**DIRECTION**. Can you rewrite everything from the line containing "This screenshot has width=800, height=401." down to the line containing "click(504, 118)", giving only those lines with "input" replaced by "field" and nothing else changed?

**GIVEN DATA**.
——

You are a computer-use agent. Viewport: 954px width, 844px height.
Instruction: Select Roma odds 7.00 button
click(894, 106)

——

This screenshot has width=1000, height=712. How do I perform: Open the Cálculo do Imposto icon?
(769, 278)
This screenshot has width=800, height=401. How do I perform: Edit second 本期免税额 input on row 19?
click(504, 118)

——

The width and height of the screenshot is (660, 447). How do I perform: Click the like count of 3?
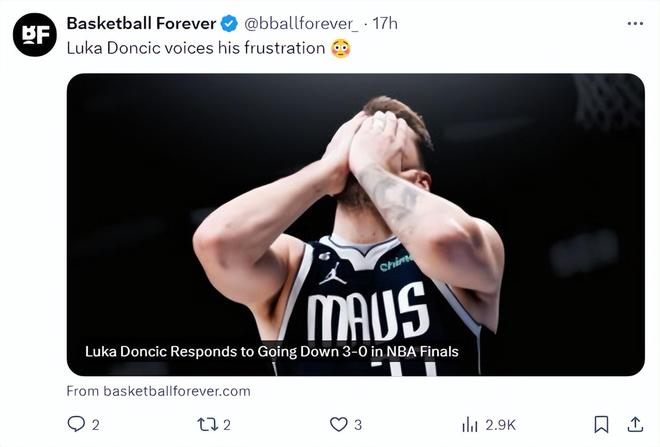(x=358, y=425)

——

**CORRECT RESULT**.
This screenshot has width=800, height=401. How do I perform: Edit second 本期免税额 field on row 19?
click(504, 118)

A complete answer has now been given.